(MATERIAL FOR THE TASK begins)

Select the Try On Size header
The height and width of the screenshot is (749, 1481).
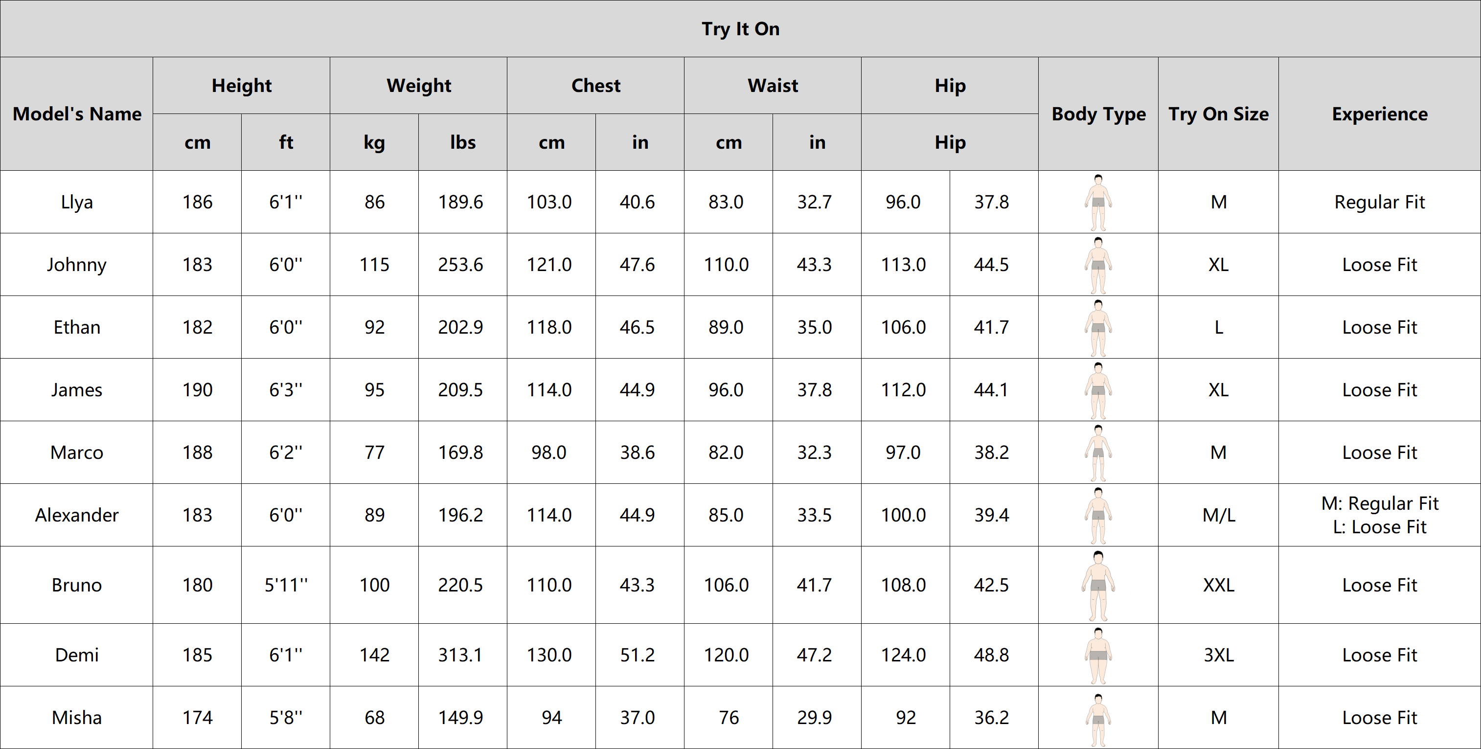(1218, 114)
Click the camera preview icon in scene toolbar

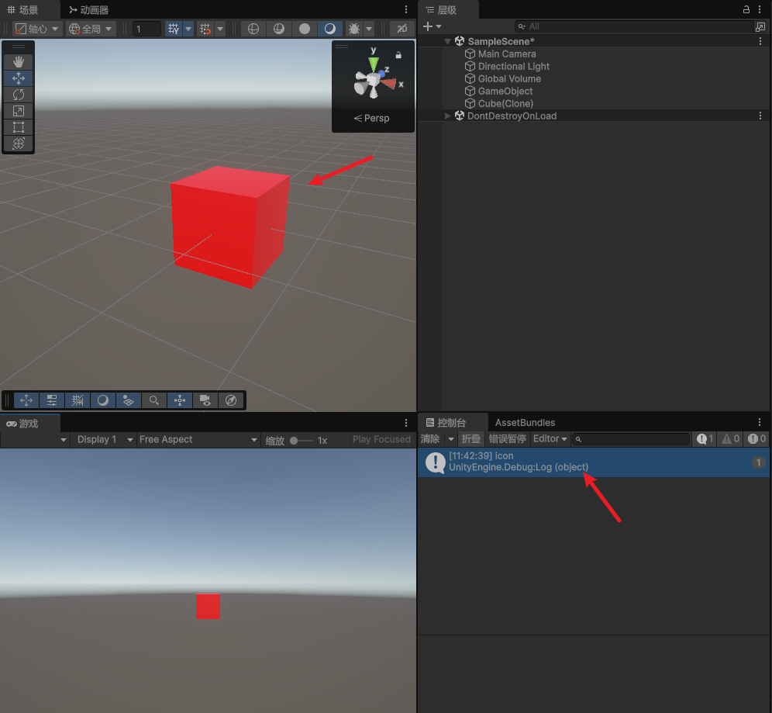[x=205, y=400]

(MATERIAL FOR THE TASK ends)

__DIRECTIONS FOR THIS TASK__: Output the records above exactly as written, but leave out the pictures.

__EXPECTED ANSWER__:
Select the Try On Size header
The height and width of the screenshot is (749, 1481).
(1218, 114)
Click the camera preview icon in scene toolbar

[x=205, y=400]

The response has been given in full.